A tattoo can be one of the most meaningful decisions that you are ever going to make. When you plan to get a new tattoo, it would be wise to look more profoundly than the initial image. This means that it would be wise if you look for its meaning. Ask yourself the questions: What does it mean today? What meanings it had in the past? What does it mean to you?
The number of symbolic designs is quite great. From the ancient religions and histories which set the founding blocks of this world, to the infant ideas and cultures of nowadays, there is something for all.
In order to facilitate your choice, we are going to present you several symbols, designs, and their meanings.
Here they are:
The halo is actually the symbol of holiness, a representation of an enlightened spirit, using the right of light. Often, it is presented as radiance around the head. Sometimes, its representation is as a mandorla around the whole body. This is common for the Virgin of Guadalupe tattoo.
Apart from images of Jesus and saints, there are other forms of the halo in tattoos. The most common one is brilliantly radiant gold ring suspended over any number of people or things. In these particular images, it conveys less a sense of the sacred and more the center of spiritual energy. It also conveys the presence of something unique, special, and important. Halos convey the notion that a dead person or pet is still alive to the one that wears the tattoo. This is often in a spiritual way.
In the French folklore, the goblin is a mischievous little spirit that likes to attach itself to households. Ugly, and temperamental, goblins perform different types of pranks. They bang pots and pans, rap on walls, pull the covers off the sleeping, etc. However, they can even perform some household tasks.
They are especially fond of small and pretty children and wine. In artwork, as well as tattoo imagery, they are sometimes indistinguishable from gnomes. But, gnomes are generally kindly, while goblins aren’t.
Ibis is the tall and thin, water-wading bird, which has pointed and downward-curving beak. For ancient Egyptians, this bird was a creature of great symbolic importance. They even considered it the incarnation of the god Thoth. A great number of mummified ibises accompanied burials.

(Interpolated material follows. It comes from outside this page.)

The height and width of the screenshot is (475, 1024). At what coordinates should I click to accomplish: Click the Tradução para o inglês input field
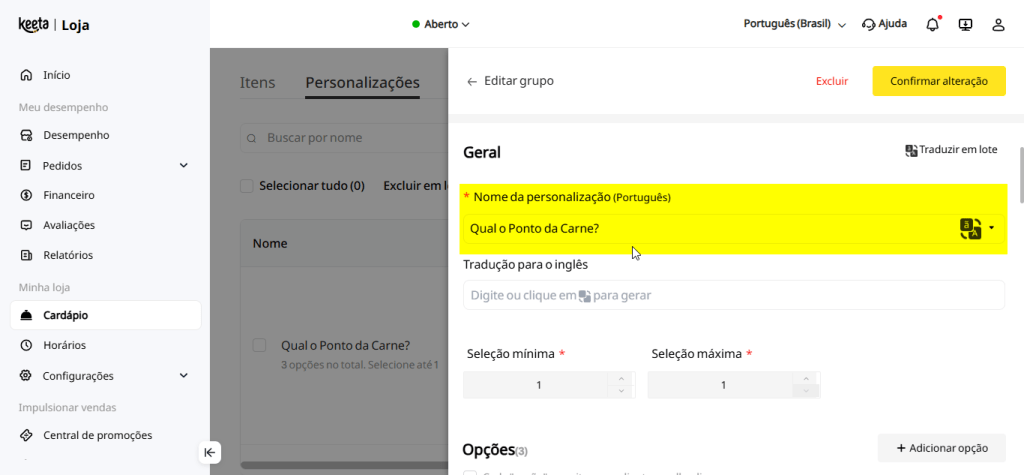733,295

Much like the god, ibis also finds its association and meaning with wisdom, intellect, and knowledge. In Judaism, people created ibis with foreknowledge, heralding the flood of Nile. However, they considered it unclean. These birds feed off the carcasses of dead fish during the early Christian bestiaries.
Hobbits are a peaceful and amiable race of little human-like creature that lived in Middle Earth. Tattoos of hobbits form part of fantasy tattoos. The Hobbit, which J.R.R. Tolkien created, enjoys a warm place in the readers’ hearts. The two books are The Hobbit, written in 1937, and The Lord of the Rings, written 1954-55.
Tolkien creates a completely believable world and tells a tale of the heroic struggle between evil and good with profound meaning. He creates vivid images that nowadays inspire all manner of other creations, which include cartoons, movies, and numerous tattoos.
We can see the letters INRI in Christian crucifixion scenes, and they are also frequently present in tattoo imagery. Such kinds of tattoos involve Jesus Christ on the cross.
The Roman governor Pilate ordered that they should place an inscription on the cross. They wrote the inscription in Aramaic, Latin, and Greek. The letters “INRI” are, in fact, the acronym for the Latin version. The version is Iesus Nazarenus Rex Iudaeorum, meaning Jesus of Nazareth, the King of the Jews.
- Jacob’s ladder
Jacob’s ladder actually comes from one story in the Judeo-Christian tradition. In this story, Jacob dreams he sees a ladder on which angels go up and down, between heaven and earth.
Generally said, ladders symbolize ascension, and the ladder that connects the heavenly and mortal realms also symbolizes ascension and connection. The basic meaning is actually the bridge and an expression of communication between humanity and God.
- Great Omi
The image of the Great Omi, a popular sideshow attraction, has itself been used as tattoo artwork. The other name of Great Omi is Zebra Man from the bold black stripes over much of his body. He was born Horace Ridler, to a wealthy English family during 1892. He served in the British Army, leaving the military after World War I. During 1922 when he was thirty, he started transforming himself into a tattoo attraction.
However, not until 1927, with George Burchett’s tattoo work in London, the black zebra stripes took their final bold shape. His place in different famous circuses and even in Ripley’s Believe It or Not, was his permanent one since then. Even though he died in 1969, his image is still very popular in the tattoo industry.